As students map the weather, an Indian village bests its water woes

Mohammad Sarvar with his wife Razia Begum on their farmland in Kothapally village, India, on July 31, 2019. Photo: Roli Srivastava, Thomson Reuters Foundation
The village school in Kothapally, in southern India, has only a handful of amenities – blackboards, desks and chairs, a playground with a wooden bench under a tree. But it has one unusual resource: an automatic weather station.
Nestled among farms, the government school is the only one in the southern Indian state of Telangana – and possibly in the country – to have a weather station on its premises, scientists overseeing the station said.

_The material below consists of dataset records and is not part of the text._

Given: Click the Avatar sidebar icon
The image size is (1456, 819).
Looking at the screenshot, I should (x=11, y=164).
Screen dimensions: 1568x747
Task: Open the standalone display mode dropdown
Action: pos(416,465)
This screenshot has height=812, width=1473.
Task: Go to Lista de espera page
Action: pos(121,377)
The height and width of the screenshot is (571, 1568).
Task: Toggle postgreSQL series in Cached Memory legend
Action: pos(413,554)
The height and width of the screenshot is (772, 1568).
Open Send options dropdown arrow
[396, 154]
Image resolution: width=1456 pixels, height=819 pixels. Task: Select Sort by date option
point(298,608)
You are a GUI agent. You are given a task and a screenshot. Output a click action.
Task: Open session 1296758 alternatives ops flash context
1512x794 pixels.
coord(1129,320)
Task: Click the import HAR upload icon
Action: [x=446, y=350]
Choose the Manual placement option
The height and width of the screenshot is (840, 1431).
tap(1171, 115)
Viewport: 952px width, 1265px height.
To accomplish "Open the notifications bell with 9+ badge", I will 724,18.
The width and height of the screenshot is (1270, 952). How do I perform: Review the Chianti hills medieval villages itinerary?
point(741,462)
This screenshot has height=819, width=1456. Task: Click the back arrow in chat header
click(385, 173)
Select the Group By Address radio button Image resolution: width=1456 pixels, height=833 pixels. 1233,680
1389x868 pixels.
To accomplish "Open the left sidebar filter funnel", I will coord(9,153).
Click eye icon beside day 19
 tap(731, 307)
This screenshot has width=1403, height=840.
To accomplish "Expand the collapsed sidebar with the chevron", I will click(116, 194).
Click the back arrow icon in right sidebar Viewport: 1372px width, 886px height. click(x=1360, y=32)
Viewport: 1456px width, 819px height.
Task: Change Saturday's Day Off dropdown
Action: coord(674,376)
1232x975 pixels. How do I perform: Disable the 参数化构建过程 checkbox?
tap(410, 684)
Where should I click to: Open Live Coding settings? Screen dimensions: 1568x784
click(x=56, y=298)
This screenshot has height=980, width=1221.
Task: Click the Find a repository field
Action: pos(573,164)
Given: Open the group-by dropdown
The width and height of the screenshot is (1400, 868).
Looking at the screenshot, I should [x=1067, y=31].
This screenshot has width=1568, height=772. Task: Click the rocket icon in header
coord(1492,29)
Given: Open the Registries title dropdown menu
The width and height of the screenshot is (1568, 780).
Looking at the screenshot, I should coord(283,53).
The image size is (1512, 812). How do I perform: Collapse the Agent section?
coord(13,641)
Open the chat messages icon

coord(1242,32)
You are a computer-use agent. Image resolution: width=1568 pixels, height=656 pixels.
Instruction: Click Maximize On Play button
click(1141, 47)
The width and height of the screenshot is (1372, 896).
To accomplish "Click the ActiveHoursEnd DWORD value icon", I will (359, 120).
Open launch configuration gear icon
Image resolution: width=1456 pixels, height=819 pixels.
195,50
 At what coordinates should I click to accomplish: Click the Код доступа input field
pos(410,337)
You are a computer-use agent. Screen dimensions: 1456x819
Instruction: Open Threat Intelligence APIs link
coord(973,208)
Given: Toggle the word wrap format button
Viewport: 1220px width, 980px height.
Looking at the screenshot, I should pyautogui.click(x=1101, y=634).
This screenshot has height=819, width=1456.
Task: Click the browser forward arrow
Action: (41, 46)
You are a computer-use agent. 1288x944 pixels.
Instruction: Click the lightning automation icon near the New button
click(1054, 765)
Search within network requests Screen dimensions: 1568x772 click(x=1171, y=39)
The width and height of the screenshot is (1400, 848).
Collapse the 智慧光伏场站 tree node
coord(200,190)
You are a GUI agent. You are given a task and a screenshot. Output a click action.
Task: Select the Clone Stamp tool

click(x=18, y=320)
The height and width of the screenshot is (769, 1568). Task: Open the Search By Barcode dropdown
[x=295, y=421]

Ninth graders, all children of local farmers, record rainfall, humidity, wind speed and the air temperature as part of a bigger project led by an international crop research institute to customize the village’s farming to its water availability.
“I understand how this works. I know if it rains well the previous day it is a good time to put fertilizer on the crops the next day,” said Vamshi Voggu, 14, who doesn’t much like science lessons but enjoys his morning weather-monitoring job at school.
“My parents are farmers. This information helps them,” Voggu told the Thomson Reuters Foundation during a class break, with his giggly friends chiming in on how farmers in the village benefit from the device.
Two decades ago, Kothapally faced an acute water crisis, with little available to irrigate farms or to drink and women walking miles to fetch water.